## [記録一覧]
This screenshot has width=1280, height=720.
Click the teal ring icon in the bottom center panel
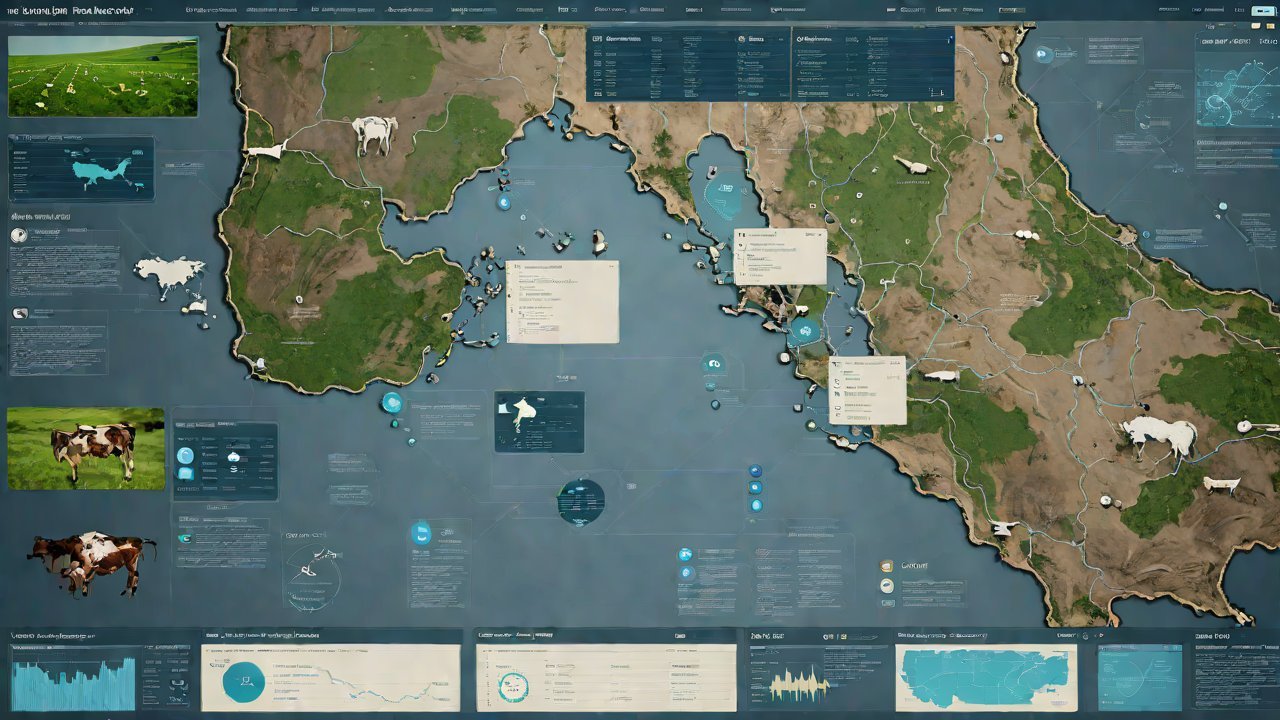[514, 684]
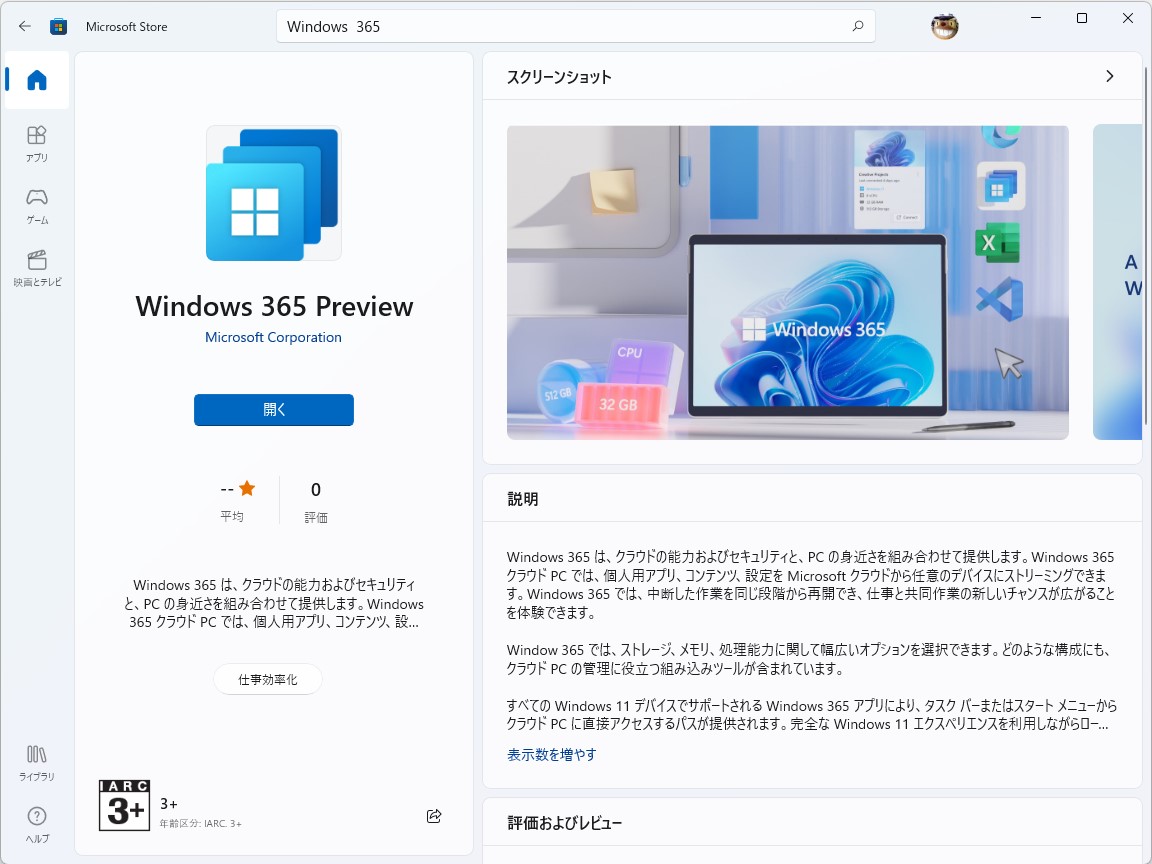
Task: Select the 映画とテレビ sidebar icon
Action: (x=36, y=265)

## [依頼内容]
上の一覧の行をすべて、一字一句そのまま書き写してください。画像は答えに含めないでください。

## [回答]
This screenshot has width=1280, height=720.
Click the teal ring icon in the bottom center panel
[514, 684]
Task: Select the 映画とテレビ sidebar icon
Action: (x=36, y=265)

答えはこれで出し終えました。